The film remains a devastating reminder that nuclear deterrence is a strategy that can and will fail someday. It fueled criticism of the Reagan administration’s aggressive nuclear buildup and added momentum to the powerful public movement demanding that U.S. and Soviet leaders freeze and reverse the arms race. It spurred concerned citizens into action. It inspired me to help form a chapter of United Campuses Against Nuclear War at Miami University.
Four decades later, as a result of landmark bilateral nuclear arms reduction agreements, Russian and U.S. Cold War nuclear stockpiles have been reduced drastically, but continue to pose an existential danger.
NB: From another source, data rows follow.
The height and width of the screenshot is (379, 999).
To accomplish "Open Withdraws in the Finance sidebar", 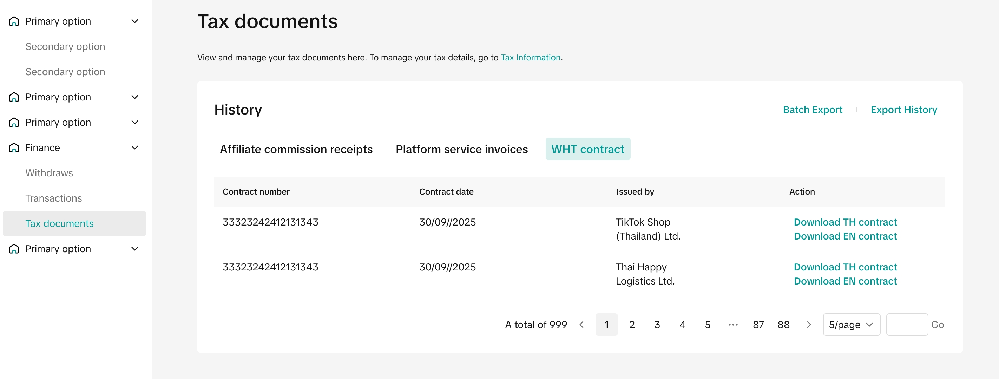I will point(49,173).
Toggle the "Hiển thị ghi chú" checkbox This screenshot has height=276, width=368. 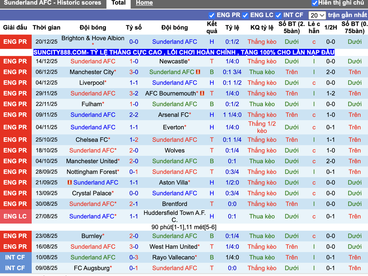[315, 3]
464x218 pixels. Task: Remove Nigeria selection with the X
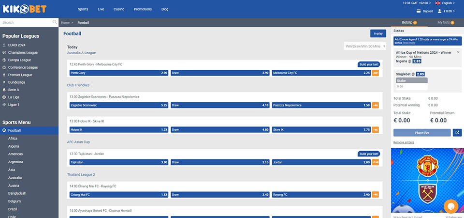tap(458, 51)
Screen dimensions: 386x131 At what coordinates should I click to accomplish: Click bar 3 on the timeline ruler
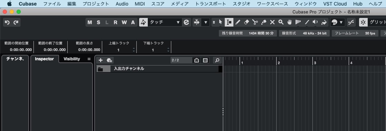(x=315, y=63)
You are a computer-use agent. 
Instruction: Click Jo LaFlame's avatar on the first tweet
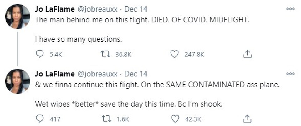(x=18, y=17)
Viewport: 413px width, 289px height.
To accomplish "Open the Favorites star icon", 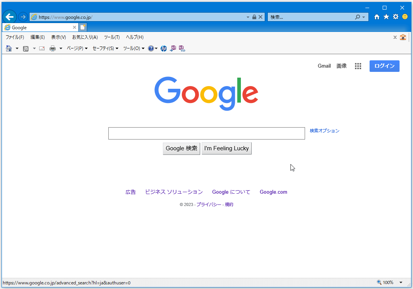I will (386, 17).
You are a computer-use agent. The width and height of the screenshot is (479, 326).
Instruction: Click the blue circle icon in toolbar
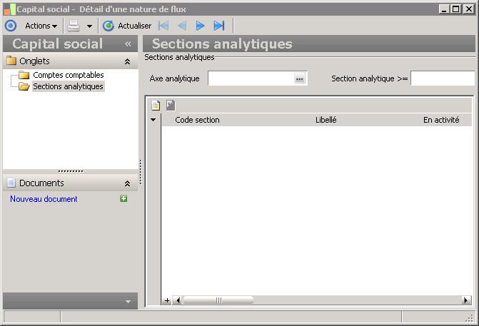pyautogui.click(x=10, y=26)
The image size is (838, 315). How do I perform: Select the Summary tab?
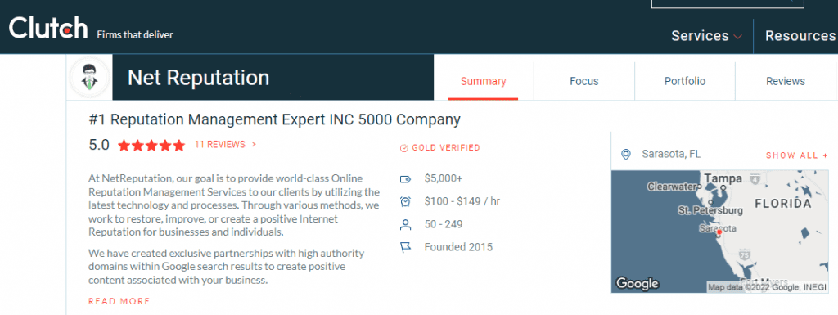coord(483,81)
Russia and the United States still cling to Cold War-era nuclear doctrines and deploy thousands of high-yield nuclear warheads on hundreds of ICBMs, designed to annihilate each other’s military and command capabilities within 30 minutes of a presidential launch order.
A new study by Princeton University researchers in Scientific American this month documents the effects of a nuclear attack from Russia on the 450 U.S. ICBM silos located in North Dakota, Montana, Wyoming, Colorado, and Nebraska. These high-yield nuclear detonations would rain lethal fallout on several million people in the first hours, with tens of millions more people dying of radiation sickness thereafter—the same scenario as the 1983 film. Depending on weather patterns, more than 300 million people in the continental United States, the most populated areas of Canada, and northern Mexico would be at risk of lethal fallout.
The Pentagon’s official rationale for the U.S. ICBM arsenal is to force China or Russia to direct a large portion of their long-range nuclear forces at U.S. ICBMs to try to limit the damage that they would suffer from a U.S. nuclear counterstrike. Because the bulk of the U.S. ICBM force would be destroyed in a large-scale nuclear attack, it remains U.S. policy to keep the ICBMs on prompt alert to allow for “launch under attack.” This gives the president mere minutes to decide whether to authorize the use of ICBMs, which increases the risk that a false alarm or misinformation could trigger a nuclear catastrophe.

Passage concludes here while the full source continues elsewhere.